Strengthening human and social assets
Training and other opportunities have advanced the organising, negotiating and business skills of communities. The case study notes that the largely illiterate people of the area have formed groups which are able to plan, negotiate and implement a wide range of activities. A community owned campsite employing eleven people earned US$70,628 in 2004.
Supporting basic infrastructure and equipment
The campsite has invested its earnings in four schools, a road, a women’s group office and equipment for pineapple growing and beekeeping. Another community has secured sole viewing rights to a gorilla family group, and is negotiating with private interests to invest in tourism operations and services.
Diversifying farm income
Diversifying sources of income is a key element of improving livelihoods in poor communities as it reduces their vulnerability. In addition to developing tourism, IGCP has supported enterprises in beekeeping, rearing pigs, sheep and poultry, and operating small shops. Some 200 women have been supported in growing mushrooms which are marketed locally, and to tourist camps. Tourism income and IGCP funding have connected gravity fed water to two schools, a health centre, seven tourist campsites and 315 households.

» SUPPLIED DATA
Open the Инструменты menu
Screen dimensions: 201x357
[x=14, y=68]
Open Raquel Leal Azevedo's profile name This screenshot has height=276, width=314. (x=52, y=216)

» DIRECTIONS
Extend the passage on community livelihoods and conservation, picking up after its final sentence. The lines have no connection to the passage on community livelihoods and conservation.

» TASK RESPONSE
These programmes and others to address wild animal depredations on farms are critical in reducing or arresting habitat destruction and poaching in protected areas. Degraded areas are showing signs of regeneration and gorilla populations are growing slowly. IGCP's achievements are also highly significant in that both conservation and human welfare goals are being met in the border areas of three countries that have experienced years of political instability, violence and economic crisis.